In the face of challenges, Chapter 7: Human Caring Experience, moves the discussion of system innovation forward by addressing the customer service expectations that influence frontline practice. In a system that is strained for resources, finding the time to invest in creating a customer service-oriented atmosphere can easily fall by the wayside, seen as frivolous or unnecessary to patient outcomes. However, there is an entire discipline focused on improving customer service and, without addressing this element, team members can find themselves in conflict with the system. This book provides a structured way to incorporate hospitality into the patient/customer experience as well as a useful strategy to discuss customer feedback and responses to customers who have less than satisfying experiences.
The final chapter, Healthcare Voices, immerses readers in the power of advocating for change within a system. Expanding on the previous chapters, this chapter brings the book together to harness the totality of system innovation and the power of individual team members to evolve in even the direst of health-care situations. In this chapter, individual team members affirm the need for change and discuss how caring has been used to disrupt patterns of behavior in practice that do not promote a culture of love and caring. As a review of the whole book, this chapter provides a concrete affirmation of the strategies from the previous chapters and demonstrates how those strategies create effective and lasting cultural changes within the system.

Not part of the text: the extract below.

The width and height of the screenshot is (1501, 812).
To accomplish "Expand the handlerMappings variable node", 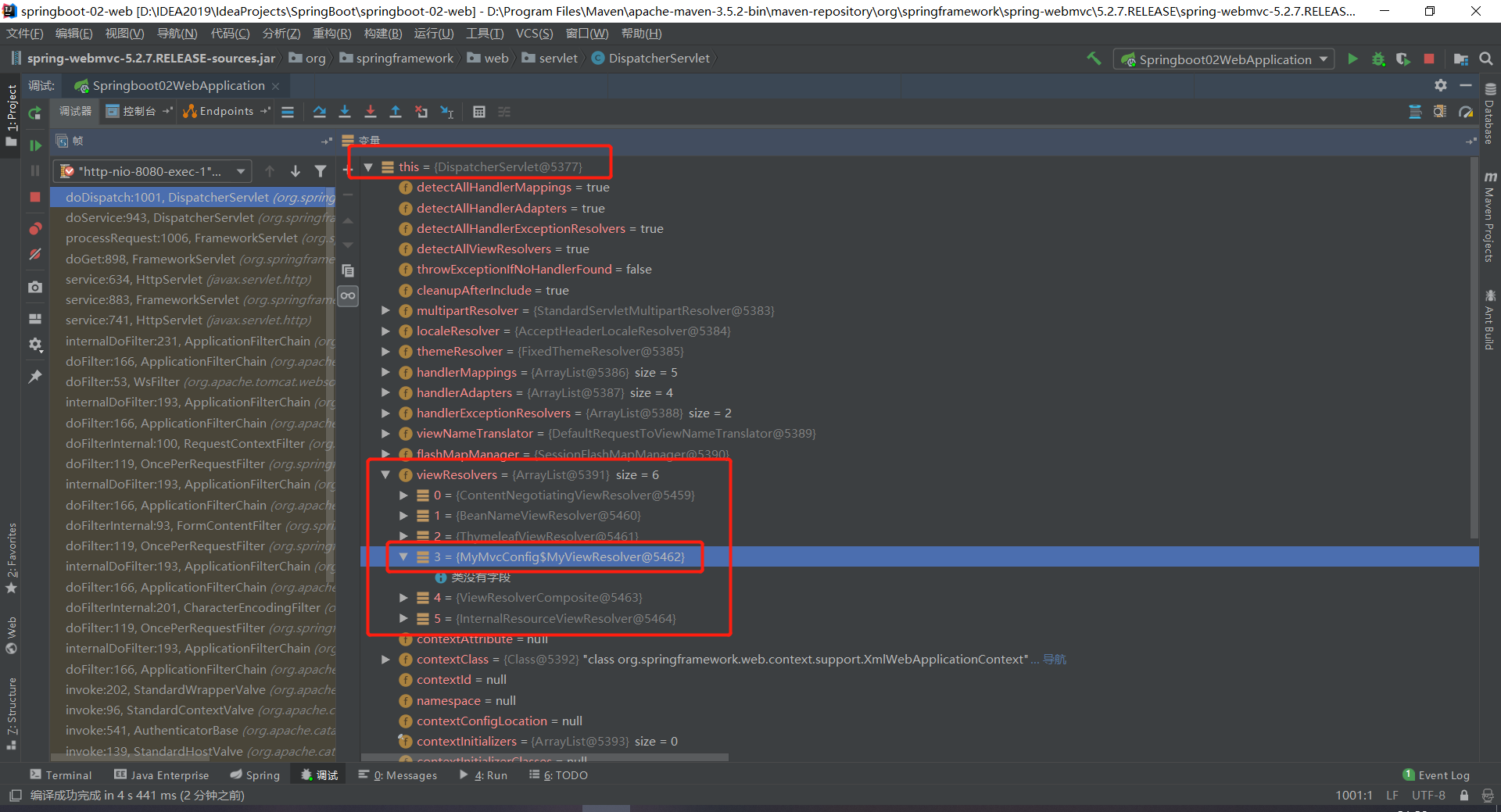I will coord(385,372).
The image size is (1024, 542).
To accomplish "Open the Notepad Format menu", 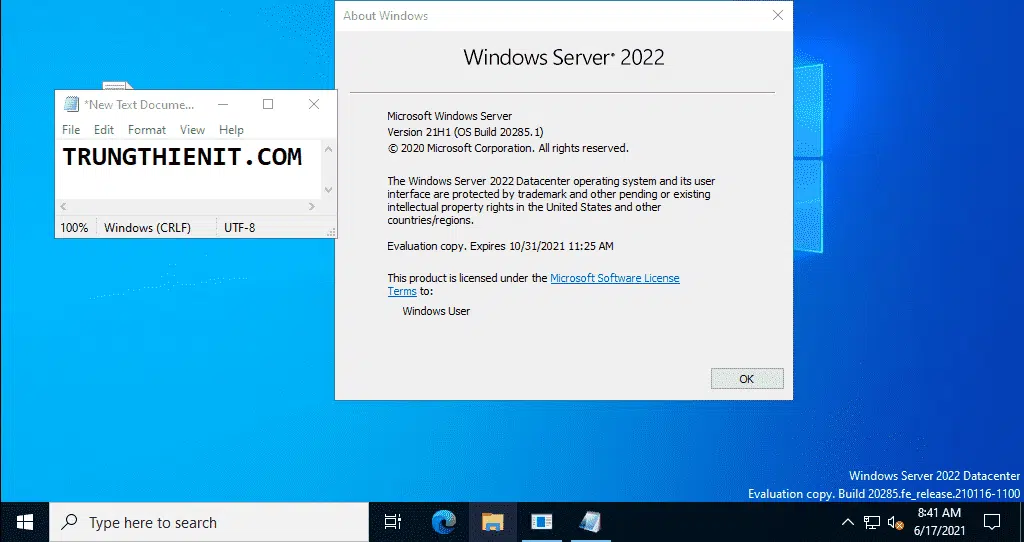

In conclusion, System Innovation: A Holistic Approach to Disrupting with Love and Human Caring provides a very practical, hands-on approach to creating system-wide change, beginning with interactions among individuals to facilitate a culture of love and human caring. The most appealing strength of this book is that it is not a lofty overview of theory and research. Instead, this book is practical, easy to read, and, most importantly, presents strategies that are easy to implement. For team leaders, this book provides invaluable tools to build a culture of caring and maintain a team that embodies caring as a result of a leadership and organizational model of caring. For team members, this book is a reminder that a workplace culture with an expectation that is positive, supportive, and fosters growth is not out of reach; it simply has yet to be implemented within their system.
Footnotes
Declaration of conflicting interests
The author declared no potential conflicts of interest with respect to the research, authorship, and/or publication of this article.
Funding
The author received no financial support for the research, authorship, and/or publication of this article.